Monday, April 6, 2015

Serious sociology

This is a follow-up to my post of a couple of weeks ago.  In the general media, I've encountered a lot of claims that educational mobility is declining--that it's become less common for children of parents with little education to move "up" or children of parents with lots of education to move "down".*  Although I'm reasonably familiar with the scholarly literature on occupational and income mobility, I don't know of anything on educational mobility, and a search of Google Scholar didn't come up with anything very promising.  

So I did a basic analysis using the General Social Survey, which asked people how much schooling they had, and also how much their father had.  I made a tables of father's education by own education for six groups:  born in 1909 or before, born 1910-19, 1920-29, 1930-54, 1955-69, and 1970-90.  Both were classified into seven categories:  6th grade or less, 7th or 8th grade, some high school, high school graduate, some college, college graduate, and graduate education. I restricted this to white men because it seems pretty likely that the trends will be different for women and non-white men, and to people age 25 or over because many of those below that age are still in school.
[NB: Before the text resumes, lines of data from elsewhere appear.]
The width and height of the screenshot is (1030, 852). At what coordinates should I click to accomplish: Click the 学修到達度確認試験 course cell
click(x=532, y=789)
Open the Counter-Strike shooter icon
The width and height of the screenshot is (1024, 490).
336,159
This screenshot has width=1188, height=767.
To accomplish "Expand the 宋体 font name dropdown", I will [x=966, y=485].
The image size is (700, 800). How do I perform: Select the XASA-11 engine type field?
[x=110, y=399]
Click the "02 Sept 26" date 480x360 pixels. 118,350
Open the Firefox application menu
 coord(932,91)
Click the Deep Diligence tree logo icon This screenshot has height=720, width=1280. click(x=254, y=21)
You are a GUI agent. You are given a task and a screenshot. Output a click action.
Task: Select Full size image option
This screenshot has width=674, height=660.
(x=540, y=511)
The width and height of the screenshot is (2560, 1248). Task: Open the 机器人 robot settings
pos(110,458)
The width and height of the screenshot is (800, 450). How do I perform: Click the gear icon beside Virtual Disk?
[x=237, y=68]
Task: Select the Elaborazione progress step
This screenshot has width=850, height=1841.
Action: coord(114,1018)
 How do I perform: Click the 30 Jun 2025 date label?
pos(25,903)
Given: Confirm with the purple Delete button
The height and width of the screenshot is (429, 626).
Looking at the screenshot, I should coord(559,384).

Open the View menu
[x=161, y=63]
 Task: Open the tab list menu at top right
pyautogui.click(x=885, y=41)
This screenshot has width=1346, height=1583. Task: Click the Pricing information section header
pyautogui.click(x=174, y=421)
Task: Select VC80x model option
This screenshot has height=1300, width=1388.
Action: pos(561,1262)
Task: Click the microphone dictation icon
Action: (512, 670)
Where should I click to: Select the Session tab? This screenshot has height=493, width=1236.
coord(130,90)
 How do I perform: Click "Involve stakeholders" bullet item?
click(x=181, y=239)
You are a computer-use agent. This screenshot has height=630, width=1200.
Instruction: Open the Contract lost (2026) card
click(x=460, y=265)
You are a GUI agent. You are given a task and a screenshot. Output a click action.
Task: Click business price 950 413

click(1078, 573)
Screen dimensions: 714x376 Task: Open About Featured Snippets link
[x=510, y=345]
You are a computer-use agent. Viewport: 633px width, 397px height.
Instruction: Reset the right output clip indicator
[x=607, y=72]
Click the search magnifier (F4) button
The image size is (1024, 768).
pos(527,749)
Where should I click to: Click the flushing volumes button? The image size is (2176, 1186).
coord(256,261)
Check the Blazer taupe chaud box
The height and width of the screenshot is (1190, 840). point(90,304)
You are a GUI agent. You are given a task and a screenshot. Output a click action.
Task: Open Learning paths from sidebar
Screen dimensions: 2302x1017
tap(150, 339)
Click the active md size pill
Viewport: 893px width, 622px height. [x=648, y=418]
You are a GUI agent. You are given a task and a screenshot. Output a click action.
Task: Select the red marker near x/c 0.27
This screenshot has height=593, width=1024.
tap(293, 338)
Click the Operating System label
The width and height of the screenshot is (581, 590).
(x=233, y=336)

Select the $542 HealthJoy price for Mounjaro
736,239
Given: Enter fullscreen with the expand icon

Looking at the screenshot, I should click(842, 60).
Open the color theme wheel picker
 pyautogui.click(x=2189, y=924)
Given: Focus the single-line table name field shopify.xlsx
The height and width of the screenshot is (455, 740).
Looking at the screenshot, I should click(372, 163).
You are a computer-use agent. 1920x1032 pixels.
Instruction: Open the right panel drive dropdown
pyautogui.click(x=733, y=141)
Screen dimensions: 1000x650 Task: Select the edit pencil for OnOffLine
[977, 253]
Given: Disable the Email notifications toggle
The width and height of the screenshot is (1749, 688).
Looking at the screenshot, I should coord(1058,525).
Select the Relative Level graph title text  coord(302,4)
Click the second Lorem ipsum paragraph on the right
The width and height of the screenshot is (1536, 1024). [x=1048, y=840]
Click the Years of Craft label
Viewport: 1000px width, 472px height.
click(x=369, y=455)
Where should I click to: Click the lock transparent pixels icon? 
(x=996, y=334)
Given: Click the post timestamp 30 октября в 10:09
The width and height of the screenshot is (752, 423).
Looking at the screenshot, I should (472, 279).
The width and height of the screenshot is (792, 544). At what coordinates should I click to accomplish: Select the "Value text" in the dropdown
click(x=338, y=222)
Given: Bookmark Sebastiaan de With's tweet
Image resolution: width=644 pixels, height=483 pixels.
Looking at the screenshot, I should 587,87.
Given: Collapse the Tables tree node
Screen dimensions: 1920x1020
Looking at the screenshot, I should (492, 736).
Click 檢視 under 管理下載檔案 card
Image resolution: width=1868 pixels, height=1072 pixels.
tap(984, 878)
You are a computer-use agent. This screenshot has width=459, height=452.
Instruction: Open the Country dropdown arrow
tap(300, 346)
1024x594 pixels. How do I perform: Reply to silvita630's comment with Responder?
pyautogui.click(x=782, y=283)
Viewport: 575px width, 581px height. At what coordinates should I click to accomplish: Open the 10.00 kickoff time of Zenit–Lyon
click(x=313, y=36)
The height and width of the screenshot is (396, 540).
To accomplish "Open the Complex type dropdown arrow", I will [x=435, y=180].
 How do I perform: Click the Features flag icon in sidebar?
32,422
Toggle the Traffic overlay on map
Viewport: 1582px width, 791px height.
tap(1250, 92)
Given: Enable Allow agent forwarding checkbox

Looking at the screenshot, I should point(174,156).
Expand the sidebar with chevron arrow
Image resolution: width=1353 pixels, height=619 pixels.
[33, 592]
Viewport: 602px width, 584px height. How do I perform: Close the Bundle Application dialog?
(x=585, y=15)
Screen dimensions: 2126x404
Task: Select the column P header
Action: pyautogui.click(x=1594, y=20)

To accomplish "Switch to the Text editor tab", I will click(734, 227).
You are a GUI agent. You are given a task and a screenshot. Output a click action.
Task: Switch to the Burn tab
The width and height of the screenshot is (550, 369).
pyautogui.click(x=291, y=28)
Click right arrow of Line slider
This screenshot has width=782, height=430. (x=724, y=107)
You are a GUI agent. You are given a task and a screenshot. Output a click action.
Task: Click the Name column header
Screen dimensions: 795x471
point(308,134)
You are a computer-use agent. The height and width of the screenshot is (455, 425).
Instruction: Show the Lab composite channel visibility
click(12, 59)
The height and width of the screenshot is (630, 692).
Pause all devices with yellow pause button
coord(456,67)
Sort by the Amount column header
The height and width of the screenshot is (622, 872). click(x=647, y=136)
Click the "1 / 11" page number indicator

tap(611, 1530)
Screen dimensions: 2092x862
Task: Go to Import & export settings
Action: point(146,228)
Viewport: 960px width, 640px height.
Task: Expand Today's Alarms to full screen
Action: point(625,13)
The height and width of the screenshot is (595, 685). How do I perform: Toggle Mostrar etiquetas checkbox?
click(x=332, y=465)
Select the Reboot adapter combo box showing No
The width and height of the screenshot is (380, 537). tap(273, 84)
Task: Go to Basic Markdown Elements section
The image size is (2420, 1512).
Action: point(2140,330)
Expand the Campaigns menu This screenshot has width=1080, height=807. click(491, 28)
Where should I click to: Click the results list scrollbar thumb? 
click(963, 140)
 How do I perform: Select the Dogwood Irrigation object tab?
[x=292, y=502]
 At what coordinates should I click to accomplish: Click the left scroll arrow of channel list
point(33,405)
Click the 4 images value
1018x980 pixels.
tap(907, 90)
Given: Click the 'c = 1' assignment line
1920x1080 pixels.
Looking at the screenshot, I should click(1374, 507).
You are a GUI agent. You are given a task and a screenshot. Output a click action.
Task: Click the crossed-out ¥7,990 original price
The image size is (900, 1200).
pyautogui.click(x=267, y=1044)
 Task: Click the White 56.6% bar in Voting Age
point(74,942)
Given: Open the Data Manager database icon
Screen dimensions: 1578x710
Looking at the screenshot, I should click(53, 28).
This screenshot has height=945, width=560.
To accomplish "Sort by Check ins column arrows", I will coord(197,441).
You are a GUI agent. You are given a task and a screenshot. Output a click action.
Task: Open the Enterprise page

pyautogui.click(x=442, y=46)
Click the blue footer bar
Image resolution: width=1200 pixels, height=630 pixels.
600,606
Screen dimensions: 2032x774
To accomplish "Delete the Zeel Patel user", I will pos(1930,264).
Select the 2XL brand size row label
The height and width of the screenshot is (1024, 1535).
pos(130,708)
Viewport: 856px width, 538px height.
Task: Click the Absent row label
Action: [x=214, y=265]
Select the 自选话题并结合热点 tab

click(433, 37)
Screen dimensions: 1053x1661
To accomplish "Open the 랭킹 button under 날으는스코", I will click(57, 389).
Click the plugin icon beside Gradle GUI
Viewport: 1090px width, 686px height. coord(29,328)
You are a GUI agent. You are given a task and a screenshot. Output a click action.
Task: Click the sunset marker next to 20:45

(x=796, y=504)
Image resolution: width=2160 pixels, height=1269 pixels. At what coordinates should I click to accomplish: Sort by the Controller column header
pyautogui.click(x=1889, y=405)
I fit a model that described the changes with a single number representing the difference from the last cohort.  The number represents the association between father's and son's education, so high numbers mean less mobility.  Here are the results as a figure:


The conventional wisdom seems to be right:  the association is substantially higher in the last generation (people born 1970-90), although there was some upward trend before then.  The scale of the vertical axis isn't meaningful, but in a rough way you could say the association is about twice as strong in the youngest cohort as in the oldest.  

  *I mean those in relative terms--how much education a person has relative to what other people in their generation has.  In an absolute sense, upward movement has been much more common, because average levels of education rose from generation to generation until the 1970s.  

2 comments:

  1. Out of curiosity, what measure of association did you use to summarize the within-cohort mobility table?

    ReplyDelete
  2. In a log-linear model, I included a variable equal to fs, where f and s are scores for father's and son's education, coded 1-7, and estimated its parameter separately for each generation. Those were what I showed in the figure. I also included all the dummy variables for father's and son's education, but did not allow them to differ by generation. So the model amounted to saying that the pattern of association might be complicated, but any changes took a simple form.